Barbara Smith and Mark Kot are also sticking with the Democratic Party when they vote on Aug. 16. As nominated Democratic precinct committee members, they can’t register outside the party.
Smith, a career educator and poet, said Wyoming crossover voting has gained a lot of national attention, but it's the only way for Democrats to appeal to Republicans during elections.
“It’s not just about Cheney,” she said. “All these people in Sweetwater County” who are Democrats want Republicans to recognize they exist.
“If you want your vote to count,” crossover voting is a wedge that can help make that happen, according to Kot, a retired Sweetwater County planner who serves as the chair of the Wyoming Water Development Commission, despite being a Democrat.
Martin said as Republicans rip into each other in primary battles between Trump-endorsed or Trump-supporting candidates and “RINOs”—Republicans in Name Only who seek to shift the party's core values to accommodate more of the left—the Democratic Party will remain “a big tent” that, in Wyoming, has a lot of available seats.
Democrats in Wyoming have traditionally been associated with unions, stemming from the Union Pacific railroad and coal mining industries in Sweetwater and Campbell counties.
Now, the only places in the state where Democrats are competitive are Teton County, with its resort town of Jackson, and Albany County, which includes the University of Wyoming in Laramie, Martin said.
Wyoming’s Democrats still represent “the blue-collar values” of the state’s workers and are as conservative on many issues as Republicans, he said.
“You got to go to Laramie to find the ‘woke,’” Martin said.
And that’s another evolution in the disappearing Democrats of Wyoming.
Before the turn of the 21st century, there were two Democratic bastions in Wyoming—Rock Springs and Green River in Sweetwater County, and Gillette in Campbell County, where unionized railroad workers and miners were aligned with the Democratic Party.
Wyoming lawmakers adopted a "Right To Work" law in 1963. But a series of 1990s amendments by the Republican-controlled legislature turned the state into one of the most hostile in the nation to organized labor.
“The unions are gone,” Frank Prevedel said. “The ‘Right To Work State’ killed the Democrats in Wyoming.”
Even with unions no longer being a factor, Sweetwater County remained a Democratic stronghold until about a decade ago, Prevedel said.
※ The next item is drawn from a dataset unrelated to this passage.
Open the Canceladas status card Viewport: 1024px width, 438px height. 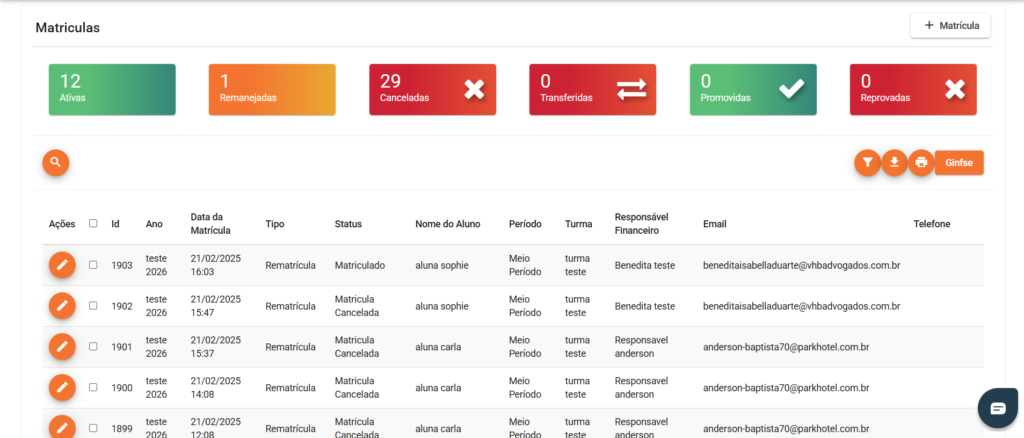pos(432,89)
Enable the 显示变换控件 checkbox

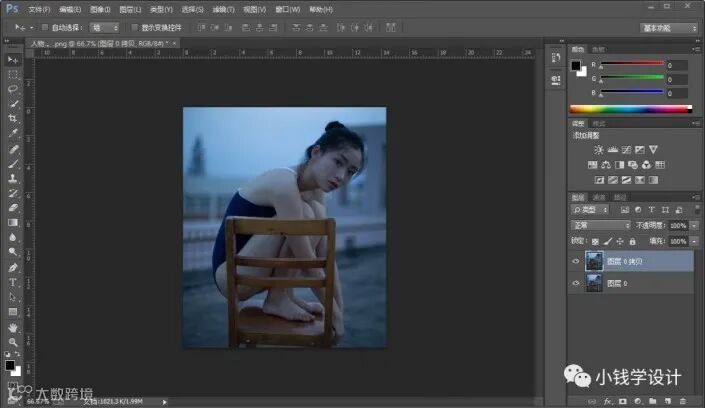pos(134,28)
He noted that 10 years ago, there were about 7,500 registered Democrats and about 4,500 registered Republicans in the county.
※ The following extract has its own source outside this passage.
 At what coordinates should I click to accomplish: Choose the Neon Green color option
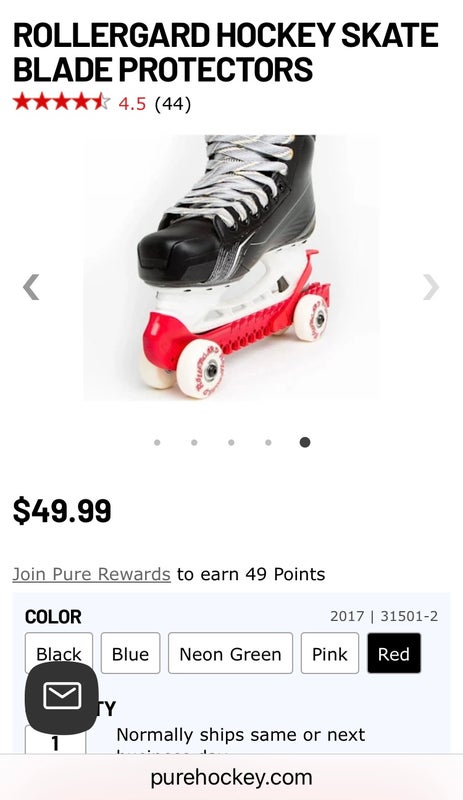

Now, the county is home to about 8,000 registered Republicans and 4,500 registered Democrats, he said.
The already outmatched party began losing members not in response to issues within the state, but because of the Democrats’ national platforms that grew too liberal for many in Wyoming, according to Prevedel.
“I think two issues have converged to really hurt Democrats in Wyoming—gun control and the fight about coal,” he said, noting that he knows many who left over the gun issue, which was never the view of Wyoming Democrats—many being gun-owners themselves in a state of gun-owners.
But shifts come and go over time, and if the Democratic Party swung too far to the left for many Democrats, then the Republican Party appears to now be swinging far to the right, Kuhlmann said.
And many Republicans she knows are growing uncomfortable with the party. She said she believes that Democrats will become a force in Wyoming and in other red states
“I’m very optimistic,” she said. “I think there is lots of room here for the Democratic Party. Right now, it’s not jelling.”